Continua l'articolo sul report dedicato ai fan della moda, ripartendo dall'ultima frase riportata.

Brano di testo:
********************

Il report “Fanverse! – The Fashion Code” analizza il rapporto tra persone e brand della moda

Una volta si chiamavano fashionisti ed erano caratterizzati da un’adesione integrale, passiva e un po’ acritica a una marca o un designer. Ora fandom e community stanno trasformando il rapporto tra persone e brand in modo radicale, con i fan che diventano essi stessi creator e protagonisti culturali, gli acquisti vengono influenzati da identità, passioni, appartenenze e la moda smette di essere imitazione e diventa espressione di sé. In pratica non si è più fan della moda in sé, ma di ciò che essa permette di esprimere.
Questo lo scenario presentato da “Fanverse! – The Fashion Code”, seconda edizione, dopo il food, dell’osservatorio annuale di Hello che analizza come cambiano i comportamenti delle persone attraverso i fandom. Basato su una survey quantitativa sottoposta a 750 fan italiani, a cura del Gruppo Bilendi, e una serie di focus group organizzati dal team dell’agenzia, lo studio è stato presentato con un webinar a cui hanno partecipato per Hello Aziza Ibrahim Ahmed, research & insight director, e Francesco Iacobacci, art director supervisor, con Giuliana Matarrese, fashion editor at large di Rivista Studio, Andrea Corona, ceo e founder del brand Propaganda, Giada Anforini e Chiara Vaggi, co-fondatrici dell’account Instagram TeLoTrovoSu, con cui propongono ai follower una selezione dei tesori che si possono trovare sulle piattaforme second hand come Vinted e Vestiaire Collective.
Lo stile non è più quello di una volta. L’ha confermato Corona spiegando che lo stile non ha tanto a che fare con un brand, quanto con coerenza e identità culturali, è un’attitudine personale a dispetto di ciò che si indossa, e non ha nulla a che fare con l’appropriazione di fenomeni e sottoculture del passato, come capita di vedere spesso da parte di brand consolidati. Riguardo al proprio brand, Propaganda, “nasce dall’esigenza di raccontare ciò che ami con ciò che indossi”.
Il fandom di stile non vede più le persone cercare modelli da imitare, ma strumenti per esprimere sé stessi, un linguaggio attraverso cui comunicare la propria identità e community affini in cui riconoscersi. Non contano tanto singole estetiche o trend, ma si partecipa a community basate su valori, narrazioni e pratiche condivise, che rendono lo stile uno strumento di espressione personale e al tempo stesso collettiva.
Il fandom genera a sua volta i trend della moda: la collezione di Louis Vuitton ispirata al mondo western trova le sue radici nel successo della serie tv Yellowstone che aveva spopolato anni prima e nella musica, vedi l’album di Beyonce in stile country, spiega Matarrese sottolineando l’intreccio tra moda e cultura pop.

********************

Righe fornite:
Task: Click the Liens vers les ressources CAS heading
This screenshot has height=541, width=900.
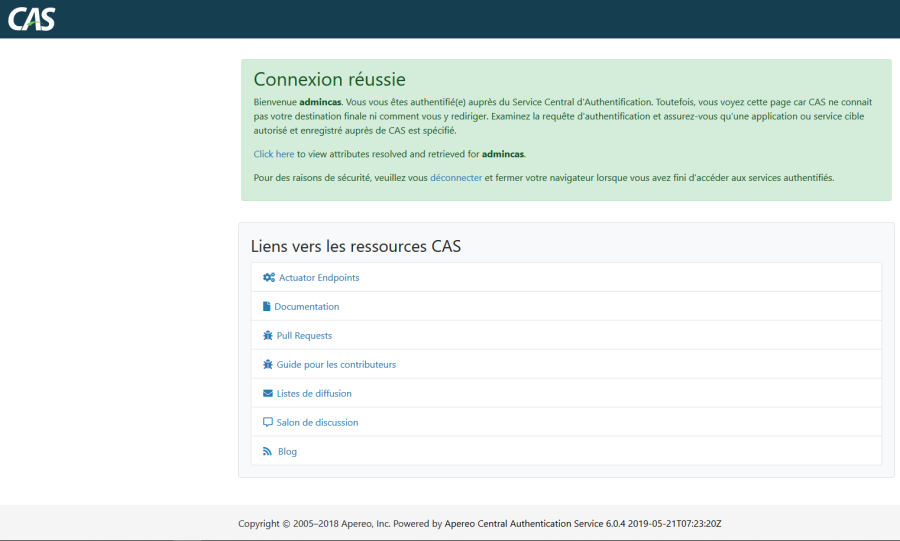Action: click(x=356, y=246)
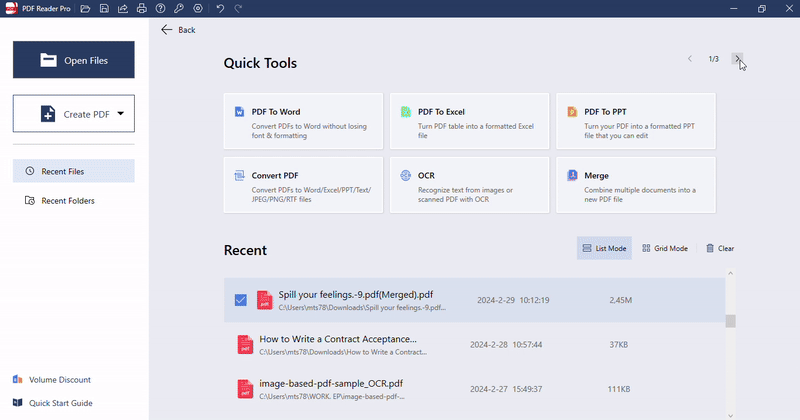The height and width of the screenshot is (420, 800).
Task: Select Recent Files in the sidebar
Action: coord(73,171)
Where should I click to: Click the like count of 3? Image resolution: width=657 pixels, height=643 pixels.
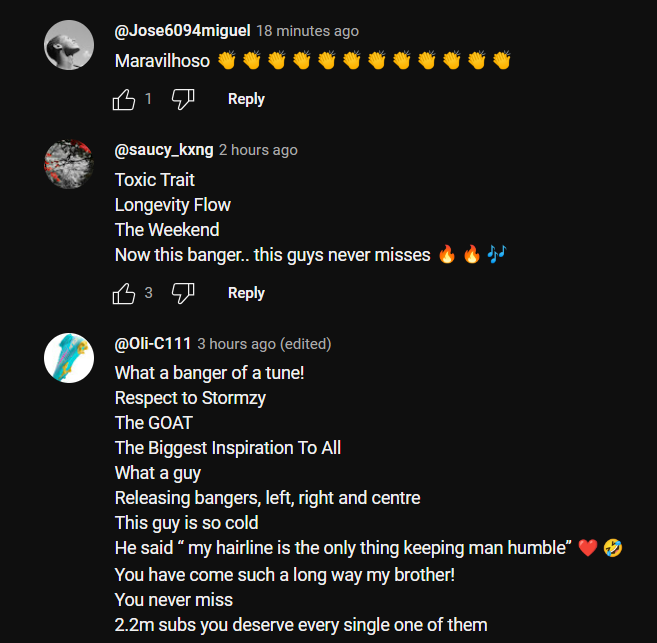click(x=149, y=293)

********************

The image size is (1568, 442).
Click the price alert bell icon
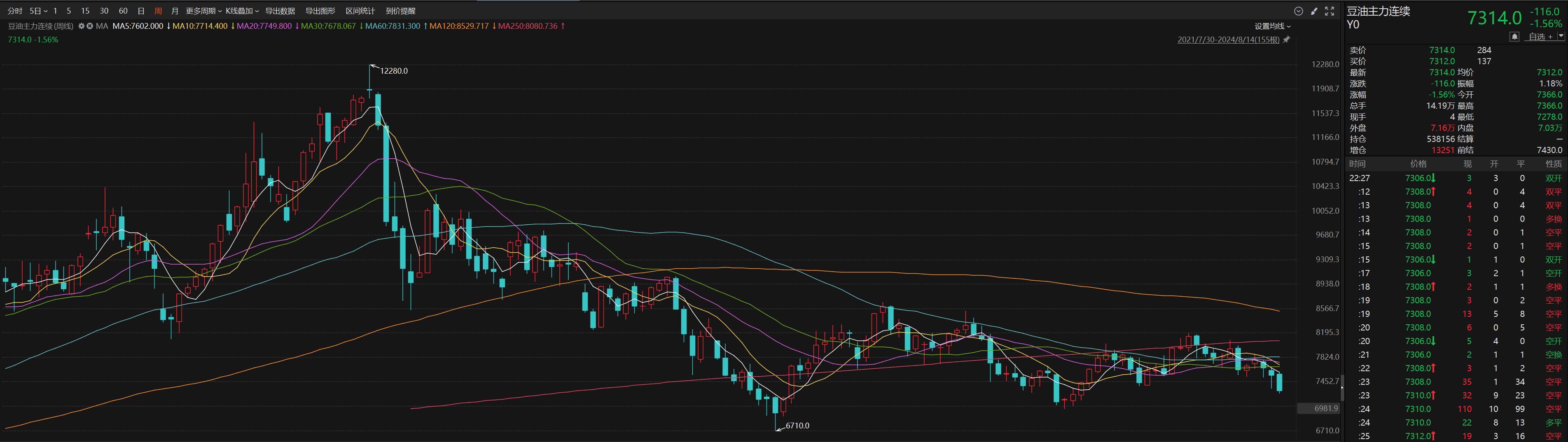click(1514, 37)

********************

Risposta qui sotto:
I dati dello studio mostrano come le persone vogliano sentirsi protagoniste del proprio stile, non spettatrici delle tendenze. Il 59% dei fan italiani vive la moda come uno spazio di sperimentazione creativa, non come un insieme di trend da seguire; il 71% acquista second-hand, segnalando una ricerca di originalità, circolarità e significato; il 60% sceglie brand che dimostrano impegno etico e sociale reale; il 77% non è fedele a nessun creator, perché oggi conta più il contenuto autentico e ispirante che il nome di chi lo propone; il prezzo di un capo non fa più status, mentre conta essere riconosciuti come esperti o aggiornati nelle community.
Interessante il rapporto tra stile e risorse second hand. Al di là del prezzo conveniente e delle tematiche ambientali, ciò che attrae maggiormente nella seconda mano è che restituisce quell’unicità, quel piacere della ricerca annientata dall’omologazione insita nel mercato della prima mano, spiegano Anforini e Vaggi.
“La seconda mano è una risposta a una domanda inevasa di unicità, contro la sovrastimolazione che ci arriva dai social e ci fa riempire l’armadio con cose che non ci rappresentano” dicono, aggiungendo che confrontarsi con la qualità capi prodotti decenni fa e ancora in perfetto stato ti fa interrogare sul valore dei prodotti nuovi, venduti a prezzi ormai improponibili per i più e dalla qualità non all’altezza.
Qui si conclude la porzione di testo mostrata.